Bitcoin is "contrary to the interest of civilization": Munger

Warren Buffett declined to directly offer an opinion in response to a question on bitcoin.

Munger, however, issued a more direct attack. 

"Those who know me well are just waving the red flag at the bull. Of course, I hate the bitcoin success," he said. "And I don’t welcome a currency that’s so useful kidnappers and extortionists and so forth. Nor do I like shoveling out a few extra billions and billions and billions of dollars to somebody who just invented a new financial product out of thin air. So I think I should say modestly that the whole damn development is disgusting and contrary to the interest of civilization." 

"We're seeing substantial inflation," Buffett says 

"We're seeing substantial inflation. We're raising prices, people are raising prices to us. And it's being accepted," Buffett said. "We really do a lot of housing. The costs are just up, up, up. Steel costs. You know, just every day they're going up."

"It's an economy – really, it's red hot. And we weren't expecting it," he added. 

What’s the biggest lesson you’ve learned during the past year?

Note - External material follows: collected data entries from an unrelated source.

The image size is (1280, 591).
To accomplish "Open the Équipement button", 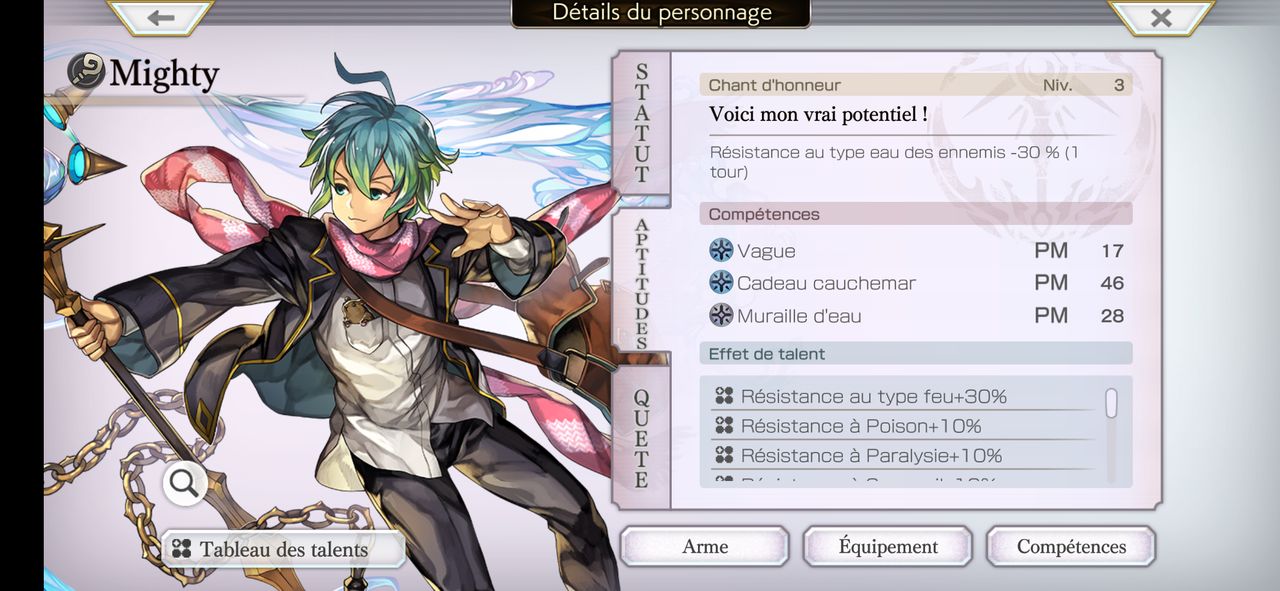I will (888, 547).
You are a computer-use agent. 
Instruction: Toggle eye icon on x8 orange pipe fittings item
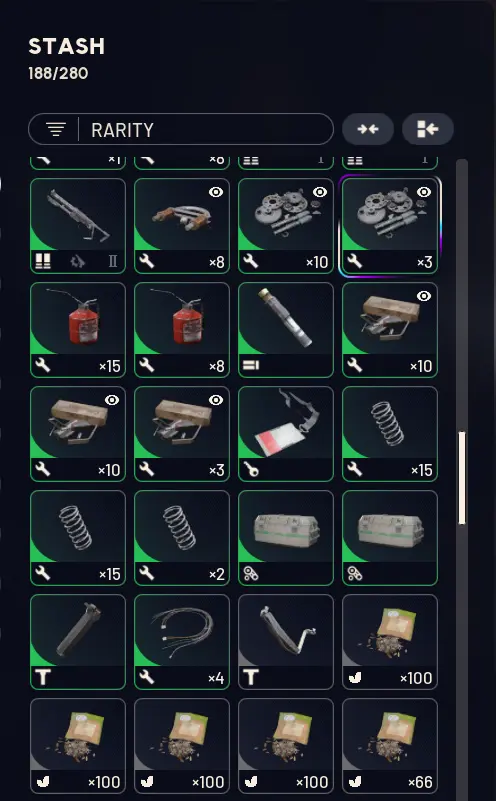[216, 192]
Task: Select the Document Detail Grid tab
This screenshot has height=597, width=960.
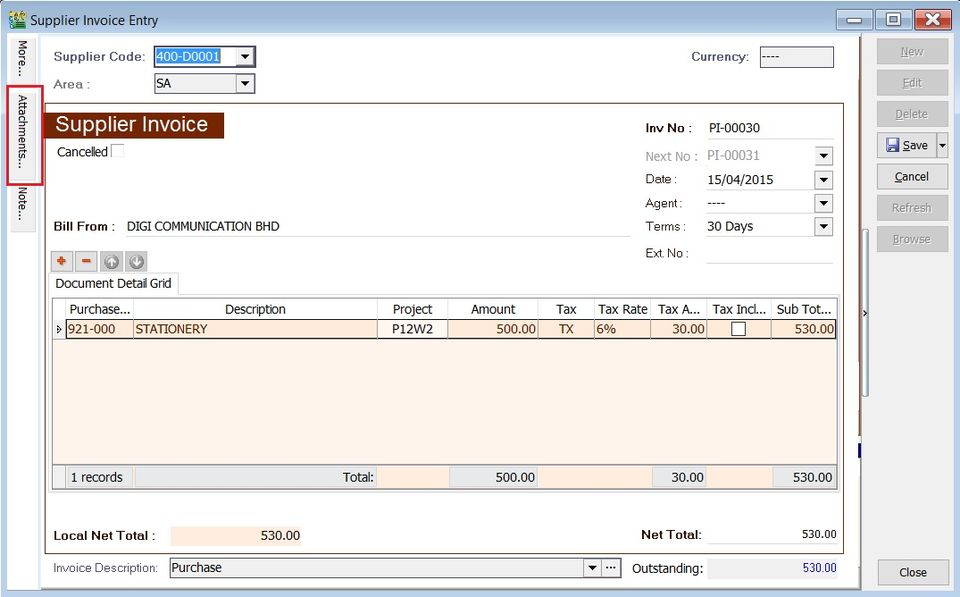Action: point(112,283)
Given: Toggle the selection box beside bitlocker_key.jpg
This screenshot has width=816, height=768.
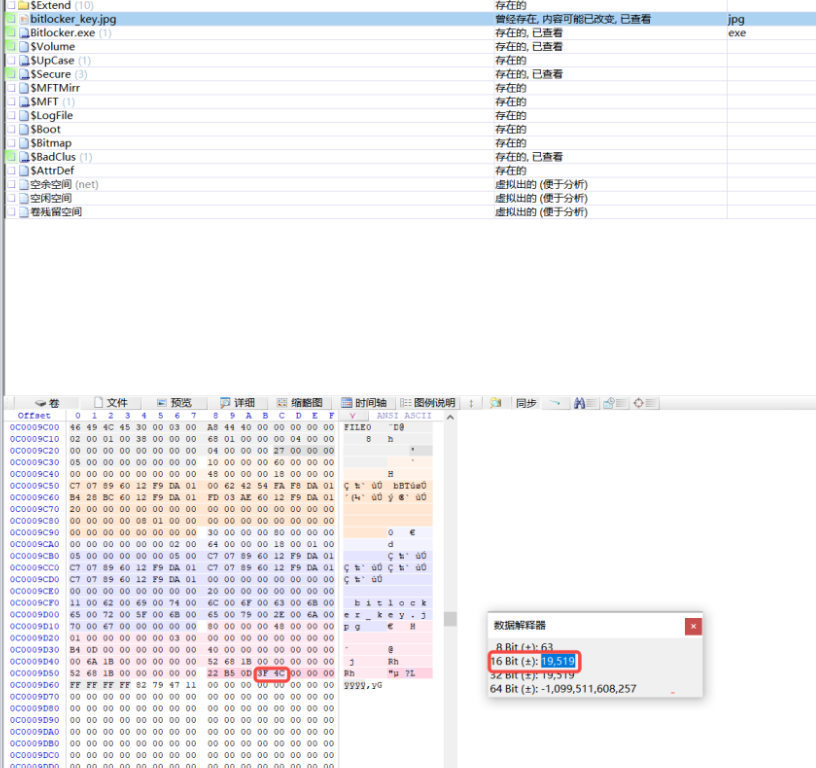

"My biggest lesson has been to listen more to Charlie," Buffett says.
"We're in sort of uncharted territory," Munger says.
"We enjoy, in a crazy way, actually seeing what happens," Buffett adds.

Shareholder meeting ends, Buffett looks forward to 2022 event in Omaha

"I really hope, and I think the odds are very, very good, that we get to hold this next year in Omaha. I hope that we get a record turnout of Berkshire shareholders, and we really look forward to meeting you in Omaha."